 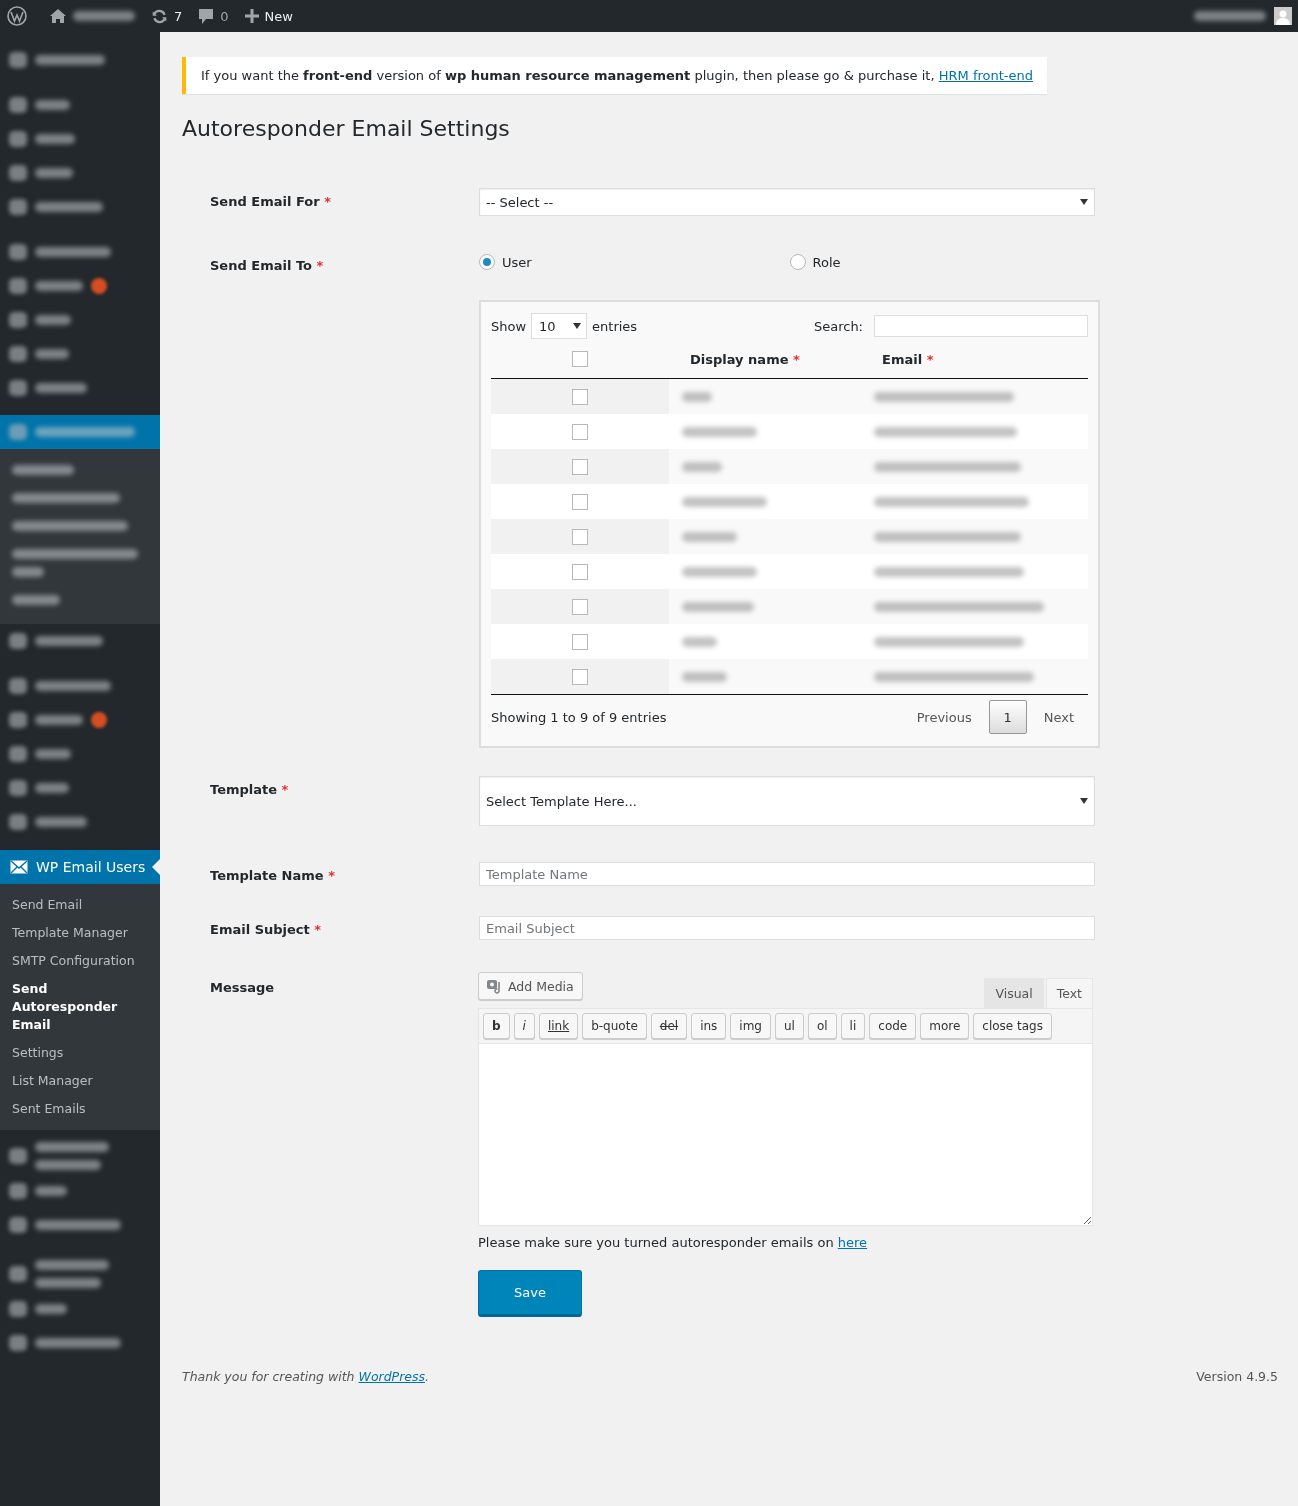 What do you see at coordinates (1283, 16) in the screenshot?
I see `avatar-icon` at bounding box center [1283, 16].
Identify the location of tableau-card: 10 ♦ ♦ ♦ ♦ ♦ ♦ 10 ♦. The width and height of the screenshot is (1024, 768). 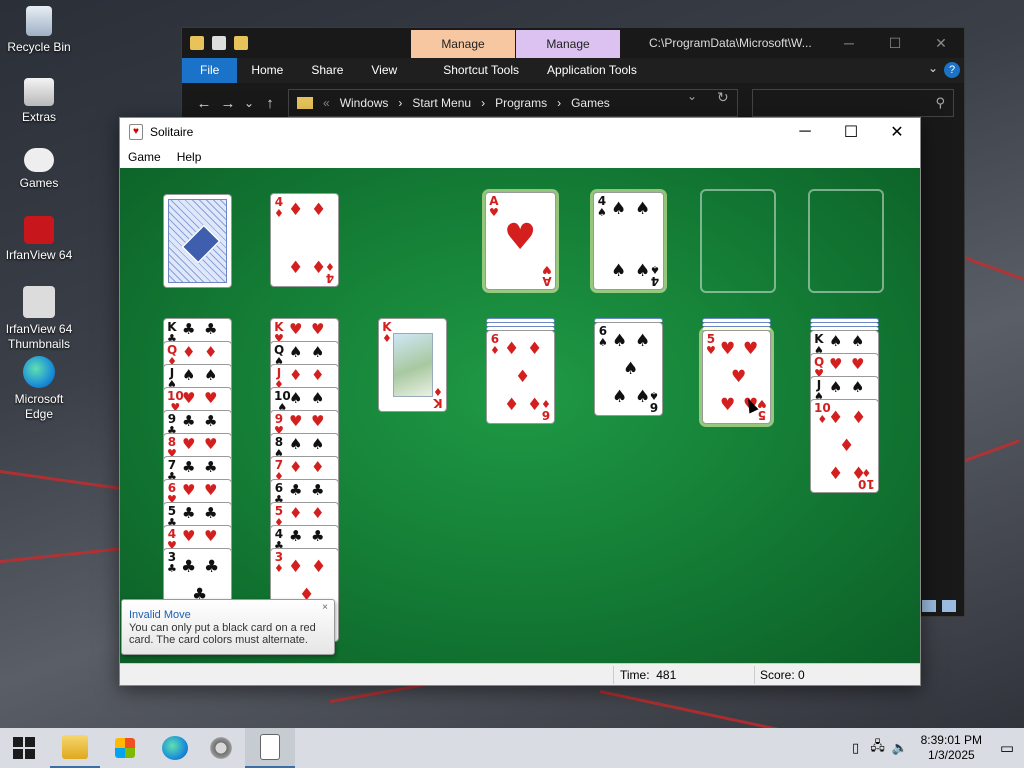
(844, 446).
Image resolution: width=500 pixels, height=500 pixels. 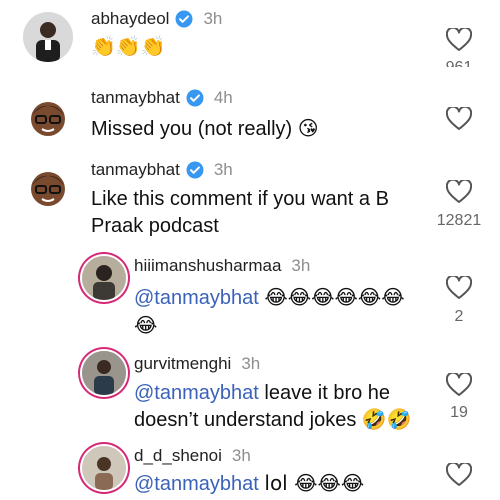 What do you see at coordinates (240, 199) in the screenshot?
I see `comment-text-line: Like this comment if you want a B` at bounding box center [240, 199].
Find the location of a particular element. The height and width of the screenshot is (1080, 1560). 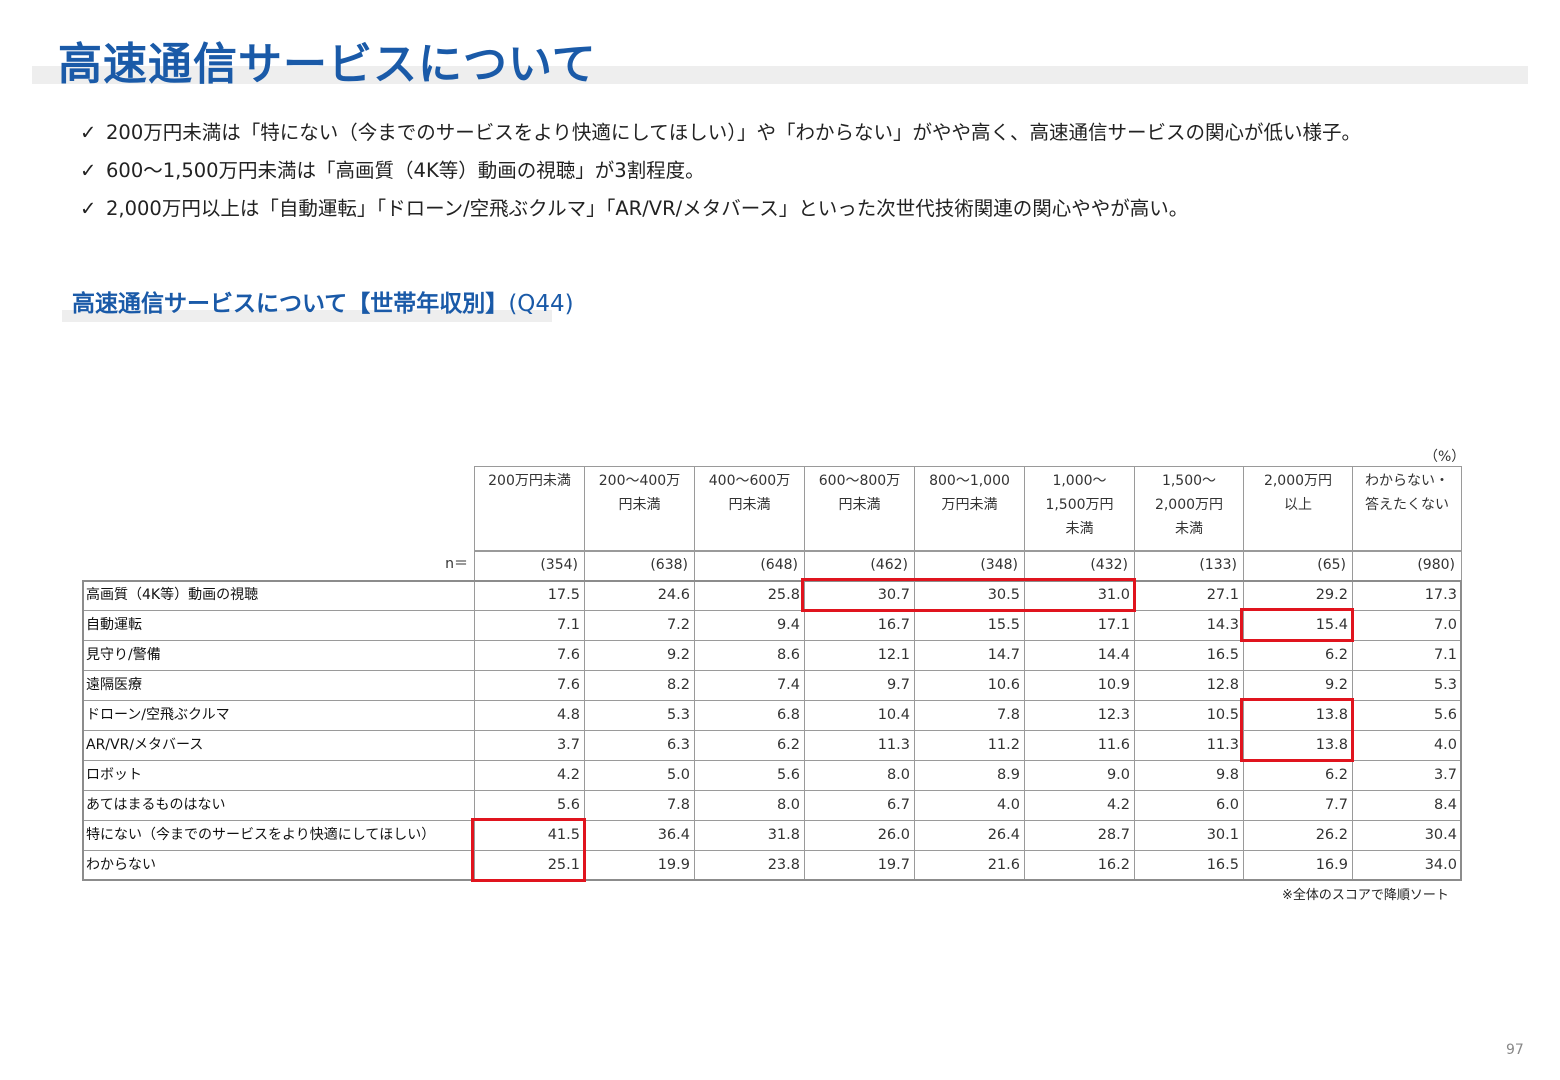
—————
TASK DETAILS –
Repeat the material word for word from its first line up to and including the line with "(844, 446).", leaving out the pictures.

YOUR SOLUTION –
  What do you see at coordinates (1283, 16) in the screenshot?
I see `avatar-icon` at bounding box center [1283, 16].
Identify the location of tableau-card: 10 ♦ ♦ ♦ ♦ ♦ ♦ 10 ♦. The width and height of the screenshot is (1024, 768). 
(844, 446).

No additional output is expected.